Figure 1.

Pristane increases HIF1α, TNFα, and glycolysis. B6 mice were injected i.p. with pristane and MO. Peritoneal cells were collected at d14 and RNA was extracted. (A) Expression of Hif1a and Tnfa mRNA relative to 18 S (Q-PCR). *P < 0.05 vs. control (unpaired Welch’s t-test). (B) Peritoneal CD11b⁺Ly6C^high cells were flow-sorted from pristane- and MO-treated mice, and Hif1a expression was measured by Q-PCR. *P = 0.05 vs. control (unpaired Welch’s t-test). (C) Extracellular flux analysis of adherent peritoneal cells from pristane- and MO-treated mice (14 days after treatment).
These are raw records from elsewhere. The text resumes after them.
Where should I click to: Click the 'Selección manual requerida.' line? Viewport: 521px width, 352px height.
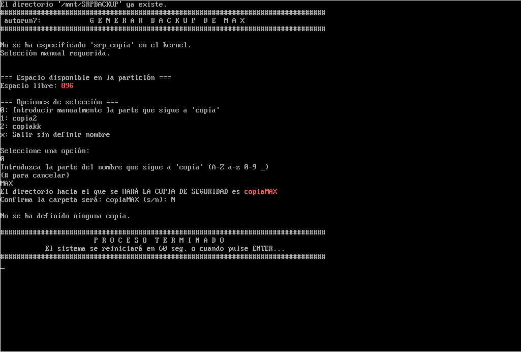(55, 53)
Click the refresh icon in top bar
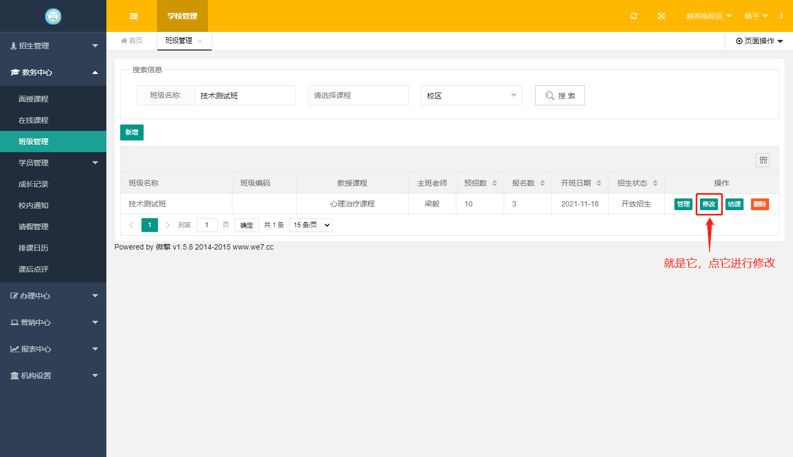 pos(633,16)
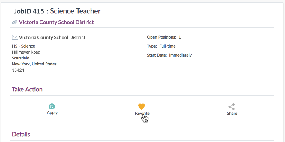Click the Open Positions: 1 field
The image size is (285, 142).
coord(164,37)
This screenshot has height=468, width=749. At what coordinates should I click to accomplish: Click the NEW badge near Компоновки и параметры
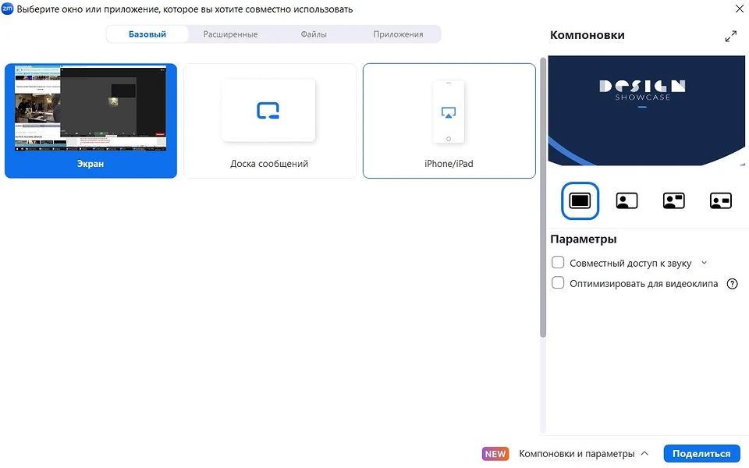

After 1 h incubation, oxygen consumption rate (OCR) was determined with sequential addition of 1 µg/ml oligomycin (Oligo), 400 nM FCCP, and 1 µM rotenone + 1 µM antimycin A (Rot + Ant). (D) Effects of pristane and MO on basal OCR (left) and extracellular acidification rate (ECAR, right) (XF96 Analyzer). Experimental treatments were performed with five technical replicates and three biological replicates. *P < 0.05 vs. control (unpaired Student’s t-test). (E) Intracellular TNFα staining of CD11b⁺Ly6C^high cells from pristane vs. MO treated mice. *P < 0.05 vs. control (unpaired Student’s t-test).